Not that the situation is much better for Marnie, Jessa, or Shoshana. Marnie, smarting over the loss of Charlie, finds an apartment (the payment for which surely can’t come from her brief stint at Grumpy’s or the faux-ssistant job she lands with Soojin toward the end of the season) and drifts into Ray’s arms after he rightly identifies her as a shallow person who uses people (fathom that). When he dumps her, she is crestfallen, even as she tried to give off an air of indifference, and then quickly swoons over Desi, Adam’s co-star and just the type of bearded hipster whose creative skills are enough to get work, but will never make him rich (or famous). When flirtation becomes connection, Desi’s girlfriend cuts Marnie off at the pass, leaving her the cold comfort of observing the couple squabbling immediately thereafter.



Jessa should just become an adjective that describes someone who flits in and out of danger and dumb situations without consequence. She is bounced from rehab, gets a job at a designer children’s clothing store, relapses (while stealing money from her employer), gets clean (overnight!) and ends the season as archivist to a wheelchair-bound artist who connives to get Jessa to assist in her suicide.
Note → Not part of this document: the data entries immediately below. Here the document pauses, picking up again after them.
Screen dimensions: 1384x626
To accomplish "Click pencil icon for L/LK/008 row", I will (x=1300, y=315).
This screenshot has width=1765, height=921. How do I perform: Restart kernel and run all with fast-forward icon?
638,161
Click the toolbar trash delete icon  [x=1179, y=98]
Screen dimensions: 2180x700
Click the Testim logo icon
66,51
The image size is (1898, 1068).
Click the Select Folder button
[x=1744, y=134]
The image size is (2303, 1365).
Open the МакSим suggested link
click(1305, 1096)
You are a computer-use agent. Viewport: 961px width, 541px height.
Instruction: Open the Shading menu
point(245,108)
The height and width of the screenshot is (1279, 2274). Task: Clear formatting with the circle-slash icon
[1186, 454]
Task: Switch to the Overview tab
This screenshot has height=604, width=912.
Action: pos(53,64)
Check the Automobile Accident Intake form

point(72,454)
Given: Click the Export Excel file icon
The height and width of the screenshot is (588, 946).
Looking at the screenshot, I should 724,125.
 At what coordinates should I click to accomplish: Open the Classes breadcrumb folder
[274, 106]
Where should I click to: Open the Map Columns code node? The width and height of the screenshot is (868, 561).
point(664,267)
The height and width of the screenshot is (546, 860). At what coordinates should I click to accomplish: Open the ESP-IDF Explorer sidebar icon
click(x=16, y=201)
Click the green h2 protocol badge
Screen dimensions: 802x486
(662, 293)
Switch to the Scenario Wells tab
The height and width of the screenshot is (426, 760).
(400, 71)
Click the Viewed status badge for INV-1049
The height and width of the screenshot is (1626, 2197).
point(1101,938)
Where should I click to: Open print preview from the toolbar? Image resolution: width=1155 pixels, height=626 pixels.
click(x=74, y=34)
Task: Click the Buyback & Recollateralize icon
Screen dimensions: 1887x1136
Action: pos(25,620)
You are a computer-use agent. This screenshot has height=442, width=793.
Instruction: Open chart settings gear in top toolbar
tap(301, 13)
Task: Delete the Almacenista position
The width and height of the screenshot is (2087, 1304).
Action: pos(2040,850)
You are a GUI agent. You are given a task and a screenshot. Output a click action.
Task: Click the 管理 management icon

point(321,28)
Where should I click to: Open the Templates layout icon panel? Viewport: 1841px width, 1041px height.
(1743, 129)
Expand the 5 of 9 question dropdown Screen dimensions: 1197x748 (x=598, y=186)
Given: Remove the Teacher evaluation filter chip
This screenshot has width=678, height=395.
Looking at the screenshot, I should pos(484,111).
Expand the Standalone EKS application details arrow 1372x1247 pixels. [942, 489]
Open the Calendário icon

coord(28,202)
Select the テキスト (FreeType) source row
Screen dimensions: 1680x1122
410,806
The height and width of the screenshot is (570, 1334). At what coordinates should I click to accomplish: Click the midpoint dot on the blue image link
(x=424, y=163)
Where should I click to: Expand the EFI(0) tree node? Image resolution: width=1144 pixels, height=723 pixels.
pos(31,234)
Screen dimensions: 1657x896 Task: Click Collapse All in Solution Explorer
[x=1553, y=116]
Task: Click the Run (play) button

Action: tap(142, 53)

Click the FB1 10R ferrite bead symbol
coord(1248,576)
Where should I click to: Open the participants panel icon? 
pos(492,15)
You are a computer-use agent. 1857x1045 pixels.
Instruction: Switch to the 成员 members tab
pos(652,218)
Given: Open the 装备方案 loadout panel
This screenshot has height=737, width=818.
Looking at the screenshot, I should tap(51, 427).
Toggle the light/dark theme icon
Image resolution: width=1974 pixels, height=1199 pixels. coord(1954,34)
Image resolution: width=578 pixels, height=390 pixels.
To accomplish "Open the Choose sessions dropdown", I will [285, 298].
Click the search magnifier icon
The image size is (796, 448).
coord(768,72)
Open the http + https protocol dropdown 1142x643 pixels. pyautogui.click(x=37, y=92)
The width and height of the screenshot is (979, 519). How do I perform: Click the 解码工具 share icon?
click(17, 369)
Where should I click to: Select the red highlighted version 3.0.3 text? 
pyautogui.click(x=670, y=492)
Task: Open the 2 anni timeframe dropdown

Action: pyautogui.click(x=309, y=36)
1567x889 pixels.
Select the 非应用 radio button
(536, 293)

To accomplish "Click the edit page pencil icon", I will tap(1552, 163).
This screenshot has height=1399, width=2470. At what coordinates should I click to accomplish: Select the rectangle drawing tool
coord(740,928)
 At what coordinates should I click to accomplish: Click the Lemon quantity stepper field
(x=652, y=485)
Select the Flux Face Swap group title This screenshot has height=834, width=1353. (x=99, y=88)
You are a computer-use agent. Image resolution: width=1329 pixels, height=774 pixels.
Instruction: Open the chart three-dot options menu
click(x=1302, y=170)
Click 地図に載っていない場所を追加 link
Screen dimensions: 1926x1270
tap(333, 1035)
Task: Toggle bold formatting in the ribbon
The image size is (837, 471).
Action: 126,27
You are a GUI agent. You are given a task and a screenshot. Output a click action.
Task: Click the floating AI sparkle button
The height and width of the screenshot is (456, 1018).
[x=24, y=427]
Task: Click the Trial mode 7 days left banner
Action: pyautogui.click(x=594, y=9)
Shoshana, on the other hand, sows some oats but slacks off academically, resulting in her not graduating with the rest of her class and also realizing (too late, as it turns out) that she wants to be with Ray.



This is all to say that these characters spend a lot of time screwing up, making decisions they regret, and some they don’t, and learning life lessons one-at-a-time. That Hannah acts pissy and too good for her fellow scribes churning out “advertorial” content at GQ is something you expect from a person who still believes in the purity of her craft, but her fear of being second fiddle in an artists’ relationship reflects her insecurity. Her dogged determination to stay true to her dream of being a writer is admirable, but her passive aggressive behavior toward Adam as he focuses on preparing for his Broadway debut and dismissive attitude toward Marnie’s unrequited dream of pop stardom affirms her venality, not her humanity.



Much of the season’s theme revolves around the unmooring that occurs to people as their paths diverge the further they get from college and struggle with the messy complications of adulthood. And there, Dunham’s voice shines. In Hannah’s interactions with Adam you can feel the effort each puts into making things right, healthy and supportive, but at the same time, it is impossible to hide the petty jealousies and insecurities that those with fragile egos busy themselves with. Mortality is also something the characters face for the first time, and the deaths of Hannah’s grandmother and her editor are both used to good effect in highlighting how disorienting and dislocating it is for people to first contemplate that finality.



Ultimately though, the repercussions of bad decision-making appear to redound only against Hannah. Marnie has drifted aimlessly but to little adverse consequence for some time now and Jessa seems to have a cosmic “get out of jail free” card. Even the comeuppance Shoshana experiences is minor in the big scheme of things – a summer course will secure her degree and her longing for Ray will pass as she matures and finds herself in the world. And perhaps that is what makes the show so maddening but also so apt. When you are nuzzled in the cocoon of upper middle class-dom that Girls traffics in, there is a safety net to cushion your fall. Rarely do the consequences of bad choices leave a permanent mark. Hannah can press pause on adulthood and go to graduate school in Iowa; Marnie has the succor of her indulgent mother. Which is all to say that privilege buys you a certain protection against the impact of stepping on land mines, but as the women of Girls will learn, the older you get, the thinner that buffer becomes.